That depends-- have you ever had something stolen from you, which you then reported to police, after which nothing happened?
Sure, but that isn't the question.

Do you prefer mandatory arbitration to being able to use the public court system? That's a privatized justice system.

Considering that most cases of theft don't end up in public courts? Yes I'd be happy to go to mandatory arbitration.
Mandatory arbitration is only mandatory by way of the public court system.
Mandatory arbitration is mandatory in the sense that it takes the normal justice system away, if as the parent posits the normal justice system does not exist then everything becomes "Mandatory arbitration", right?
> Mandatory arbitration is mandatory in the sense that it takes the normal justice system away

No, it is mandatory in the sense that parties will be obliged by the normal justice system to submit to the specified process and will be held bound by the results by the normal justice system (with narrow exceptions.)

> if as the parent posits the normal justice system does not exist then everything becomes "Mandatory arbitration", right?

No, if the normal justice system does not exist, there is nothing holding anyone to a particular pre-specified arbitration process or enforcing the results of that process.

No, I haven't personally but I'm assuming that you have. If that is the case did you end up hiring a private detective and security force to remediate your circumstance?
I did not, but only because in my case the monetary damage was not sufficient to pursue it. I would have liked to have seen those responsible be prosecuted for it, though.
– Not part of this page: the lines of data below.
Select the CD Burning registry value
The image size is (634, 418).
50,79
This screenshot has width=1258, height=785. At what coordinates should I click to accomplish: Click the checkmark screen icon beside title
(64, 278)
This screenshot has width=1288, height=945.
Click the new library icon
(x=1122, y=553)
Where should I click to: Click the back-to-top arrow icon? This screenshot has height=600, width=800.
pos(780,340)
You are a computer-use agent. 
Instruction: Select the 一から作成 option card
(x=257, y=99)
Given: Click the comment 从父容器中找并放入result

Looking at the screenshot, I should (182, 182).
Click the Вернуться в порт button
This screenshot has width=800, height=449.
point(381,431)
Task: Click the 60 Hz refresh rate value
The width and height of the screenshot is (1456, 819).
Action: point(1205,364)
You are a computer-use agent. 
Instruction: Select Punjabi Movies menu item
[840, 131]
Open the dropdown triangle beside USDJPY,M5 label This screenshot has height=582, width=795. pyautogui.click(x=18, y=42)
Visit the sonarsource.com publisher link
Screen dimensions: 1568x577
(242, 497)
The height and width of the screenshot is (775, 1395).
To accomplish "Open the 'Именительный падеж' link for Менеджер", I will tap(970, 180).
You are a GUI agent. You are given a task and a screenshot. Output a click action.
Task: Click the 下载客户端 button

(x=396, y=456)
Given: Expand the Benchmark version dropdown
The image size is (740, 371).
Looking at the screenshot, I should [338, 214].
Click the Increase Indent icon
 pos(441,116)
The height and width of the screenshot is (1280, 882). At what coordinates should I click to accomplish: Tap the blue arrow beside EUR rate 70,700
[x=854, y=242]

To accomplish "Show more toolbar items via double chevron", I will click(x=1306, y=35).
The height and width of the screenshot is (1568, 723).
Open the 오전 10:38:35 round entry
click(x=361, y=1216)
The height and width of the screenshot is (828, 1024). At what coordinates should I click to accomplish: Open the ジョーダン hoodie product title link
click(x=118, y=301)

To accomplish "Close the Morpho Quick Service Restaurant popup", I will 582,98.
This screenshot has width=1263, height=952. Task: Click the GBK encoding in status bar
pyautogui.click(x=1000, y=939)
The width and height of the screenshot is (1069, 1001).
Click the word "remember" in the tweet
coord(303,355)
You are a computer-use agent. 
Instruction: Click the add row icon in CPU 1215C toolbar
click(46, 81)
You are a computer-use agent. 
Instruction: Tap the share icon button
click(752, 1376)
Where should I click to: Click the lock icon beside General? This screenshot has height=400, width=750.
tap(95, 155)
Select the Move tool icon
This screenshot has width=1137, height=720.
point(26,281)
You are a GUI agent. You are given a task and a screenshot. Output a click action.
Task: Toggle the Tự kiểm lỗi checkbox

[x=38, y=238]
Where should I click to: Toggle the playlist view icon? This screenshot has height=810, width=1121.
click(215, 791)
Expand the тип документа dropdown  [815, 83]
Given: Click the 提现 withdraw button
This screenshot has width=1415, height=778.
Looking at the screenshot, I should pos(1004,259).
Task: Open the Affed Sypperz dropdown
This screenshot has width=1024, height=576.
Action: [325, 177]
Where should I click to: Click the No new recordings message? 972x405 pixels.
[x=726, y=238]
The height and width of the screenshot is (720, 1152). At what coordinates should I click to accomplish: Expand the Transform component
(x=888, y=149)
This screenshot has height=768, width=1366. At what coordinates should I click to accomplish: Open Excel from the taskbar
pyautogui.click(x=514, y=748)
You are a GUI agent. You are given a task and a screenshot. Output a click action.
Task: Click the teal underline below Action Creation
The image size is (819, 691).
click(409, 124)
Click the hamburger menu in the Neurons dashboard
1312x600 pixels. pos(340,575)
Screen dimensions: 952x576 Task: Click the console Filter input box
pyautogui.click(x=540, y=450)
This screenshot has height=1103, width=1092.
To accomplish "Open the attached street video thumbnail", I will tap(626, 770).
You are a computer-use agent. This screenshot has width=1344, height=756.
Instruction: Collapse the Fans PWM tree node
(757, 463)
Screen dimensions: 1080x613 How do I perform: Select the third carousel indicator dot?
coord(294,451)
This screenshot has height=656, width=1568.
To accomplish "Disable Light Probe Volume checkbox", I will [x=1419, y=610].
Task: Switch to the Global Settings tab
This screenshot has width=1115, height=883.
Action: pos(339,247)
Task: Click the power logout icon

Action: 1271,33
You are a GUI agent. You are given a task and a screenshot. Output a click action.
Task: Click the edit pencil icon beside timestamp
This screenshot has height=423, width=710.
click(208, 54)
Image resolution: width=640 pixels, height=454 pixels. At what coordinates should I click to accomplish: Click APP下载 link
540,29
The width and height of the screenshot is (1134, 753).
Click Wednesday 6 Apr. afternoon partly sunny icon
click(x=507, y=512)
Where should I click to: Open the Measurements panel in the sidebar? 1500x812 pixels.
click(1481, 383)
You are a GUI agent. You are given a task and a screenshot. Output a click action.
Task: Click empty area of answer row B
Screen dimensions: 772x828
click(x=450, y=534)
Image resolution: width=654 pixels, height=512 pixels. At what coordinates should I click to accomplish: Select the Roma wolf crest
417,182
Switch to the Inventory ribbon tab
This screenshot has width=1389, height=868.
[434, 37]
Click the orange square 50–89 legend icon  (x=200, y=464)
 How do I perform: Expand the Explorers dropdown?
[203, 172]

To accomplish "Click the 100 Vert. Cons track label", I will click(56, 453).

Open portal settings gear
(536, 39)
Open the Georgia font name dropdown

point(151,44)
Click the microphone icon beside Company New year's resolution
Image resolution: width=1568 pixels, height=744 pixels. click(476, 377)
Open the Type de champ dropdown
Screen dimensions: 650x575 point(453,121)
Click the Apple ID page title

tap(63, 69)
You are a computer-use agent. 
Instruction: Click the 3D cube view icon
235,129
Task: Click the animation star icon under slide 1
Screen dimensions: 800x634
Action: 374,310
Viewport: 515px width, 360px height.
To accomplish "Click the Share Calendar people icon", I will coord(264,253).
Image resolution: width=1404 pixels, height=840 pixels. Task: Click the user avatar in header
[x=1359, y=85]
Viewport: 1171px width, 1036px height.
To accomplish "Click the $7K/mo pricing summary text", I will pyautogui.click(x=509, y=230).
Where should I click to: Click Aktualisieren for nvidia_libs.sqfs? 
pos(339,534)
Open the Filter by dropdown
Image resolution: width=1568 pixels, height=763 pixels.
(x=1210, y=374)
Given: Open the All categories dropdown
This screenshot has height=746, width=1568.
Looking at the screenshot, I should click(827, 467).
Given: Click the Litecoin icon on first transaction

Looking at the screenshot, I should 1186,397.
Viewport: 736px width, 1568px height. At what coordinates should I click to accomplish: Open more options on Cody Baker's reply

If the monetary damage was high enough vis-a-vis the ability of the public system to deliver me restitution for my losses, I'd very quickly be hiring private detectives yes.

How do you imagine the outcome would have been different in a hypothetical world with an entirely privatized justice system?
I was in this situation, I lost roughly 2k£. I tried to go to court for 8k£ in small claims which is what the law allowed for as a compensation for the crime.

This guy got arrested by the police, he was released and then run away to Dubai where he's from. He came back after a month and opened a company under a false name and started doing the same scam. I knew his address, I reported everything to the police and the police dropped the case without doing anything.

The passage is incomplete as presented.